The book was written in Pourrières in France during a five day book sprint in early November 2015, with additional contributions being submitted by writers from all over the world. Here’s my contribution, a personal reflection on what openness means to me.

"Bassel Khartabil (Safadi)" by Joi Ito - http://www.flickr.com/photos/joi/4670781482CC BY 2.0

“Bassel Khartabil (Safadi)” by Joi Ito – http://www.flickr.com/photos/joi/4670781482 CC BY 2.0

The Open World

In Open is not a License Adam Hyde has described openness as

‘a set of values by which you live…a way of life, or perhaps a way of growing, an often painful path where we challenge our own value system against itself.’

To my mind, openness is also contradictory. I don’t mean contradictory in terms of the polar dichotomy of open vs. closed, or the endless debates that seek to define the semantics of open. I mean contradictory on a more personal level; openness raises contradictions within ourselves. Openness can lead us to question our position in the world; our position in relation to real and perceived boundaries imposed from without and carefully constructed from within.

In one way or another I have worked in the open education space for a decade now. I have contributed to open standards, created open educational resources, developed open policy, written open books, participated in open knowledge initiatives, facilitated open events, I endeavour to be an ‘open practitioner’, I run a blog called Open World. However, I am not by nature a very open person; my inclination is always to remain closed. I have had to learn openness and I’m not sure I’m very good at it yet. It’s a continual learning experience. Openness is a process that requires practice and perseverance. (Though sometimes circumstances leave us with little choice, sometimes it’s open or nothing.)

And of course, there is a cost; openness requires a little courage. When we step, or are pushed, outside our boundaries and institutions, it’s easy to feel disoriented and insecure. The open world can be a challenging and unsettling place and it’s easy to understand the impulse to withdraw, to seek the security of the familiar.

When large scale open education funding programmes first started to appear, (what an impossible luxury that seems like now), they were met with more than a little scepticism. When a major OER funding initiative was launched in the UK in 2009 (UKOER), the initial response was incredulity (OER Programme Myths). Surely projects weren’t expected to share their resource with everyone? Surely UK Higher Education resources should only be shared with other UK Higher Education institutions? It took patience and persistence to convince colleagues that yes, open really did mean open, open for everyone everywhere, not just open for a select few. One perceptive colleague at the time described this attitude as ‘the agoraphobia of openness’(1).

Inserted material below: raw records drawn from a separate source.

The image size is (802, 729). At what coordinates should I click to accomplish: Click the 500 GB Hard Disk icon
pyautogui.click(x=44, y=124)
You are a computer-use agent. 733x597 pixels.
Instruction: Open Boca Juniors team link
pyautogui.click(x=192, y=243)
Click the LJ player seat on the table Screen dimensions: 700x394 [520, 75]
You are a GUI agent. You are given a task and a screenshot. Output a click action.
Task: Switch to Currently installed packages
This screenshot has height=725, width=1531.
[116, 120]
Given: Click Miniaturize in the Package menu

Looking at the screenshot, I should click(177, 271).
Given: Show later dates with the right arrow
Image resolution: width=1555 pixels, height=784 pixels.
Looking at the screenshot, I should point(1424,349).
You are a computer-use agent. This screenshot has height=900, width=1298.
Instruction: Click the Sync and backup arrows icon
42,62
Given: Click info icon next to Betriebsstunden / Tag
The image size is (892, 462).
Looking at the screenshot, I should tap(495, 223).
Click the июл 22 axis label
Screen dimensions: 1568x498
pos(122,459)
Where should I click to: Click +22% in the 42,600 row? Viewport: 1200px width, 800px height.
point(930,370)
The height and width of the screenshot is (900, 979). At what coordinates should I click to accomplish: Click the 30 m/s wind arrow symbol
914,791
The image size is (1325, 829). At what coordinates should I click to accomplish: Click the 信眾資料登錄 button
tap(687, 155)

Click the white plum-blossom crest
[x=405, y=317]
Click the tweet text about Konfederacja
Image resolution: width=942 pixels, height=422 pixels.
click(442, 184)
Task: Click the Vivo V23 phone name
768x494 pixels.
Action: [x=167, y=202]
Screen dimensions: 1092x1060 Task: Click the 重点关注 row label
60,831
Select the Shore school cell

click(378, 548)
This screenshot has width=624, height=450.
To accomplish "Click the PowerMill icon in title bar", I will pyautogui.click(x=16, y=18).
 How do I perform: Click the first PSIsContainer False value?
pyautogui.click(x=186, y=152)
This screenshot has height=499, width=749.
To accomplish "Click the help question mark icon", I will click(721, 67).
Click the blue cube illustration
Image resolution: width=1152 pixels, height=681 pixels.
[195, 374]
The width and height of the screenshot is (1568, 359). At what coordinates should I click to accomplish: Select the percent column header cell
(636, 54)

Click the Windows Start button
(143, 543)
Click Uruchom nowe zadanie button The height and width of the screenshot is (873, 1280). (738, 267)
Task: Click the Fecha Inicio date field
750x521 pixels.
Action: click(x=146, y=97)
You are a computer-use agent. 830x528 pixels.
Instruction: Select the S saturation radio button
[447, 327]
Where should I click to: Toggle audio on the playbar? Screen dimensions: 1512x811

Although open licences and open educational resources are more familiar concepts now, there is still a degree of reticence. An undercurrent of anxiety persists that discourages us from sharing our educational resources, and reusing resources shared by others. There is a fear that by opening up our resources and our practice, we will also open ourselves up to criticism, that we will be judged and found wanting. Imposter syndrome is a real thing; even experienced teachers may fail to recognise their own work as being genuinely innovative and creative. At the same time, openness can invoke a fear of loss; loss of control, loss of agency, and in some cases even loss of livelihood. Viewed through this lens, the distinction between openness and exposure blurs.

But despite these costs and contradictions, I do believe there is inherently personal and public value in openness. I believe there is huge creative potential in openness and I believe we have a moral and ethical responsibility to open access to publicly funded educational resources. Yes, there are costs, but they are far outweighed by the benefits of open. Open education practice and open educational resources have the potential to expand access to education, widen participation, and create new opportunities while at the same time supporting social inclusion, and creating a culture of collaboration and sharing. There are other more intangible, though no less important, benefits of open. Focusing on simple cost-benefit analysis models neglects the creative, fun and serendipitous aspects of openness and, ultimately, this is what keeps us learning.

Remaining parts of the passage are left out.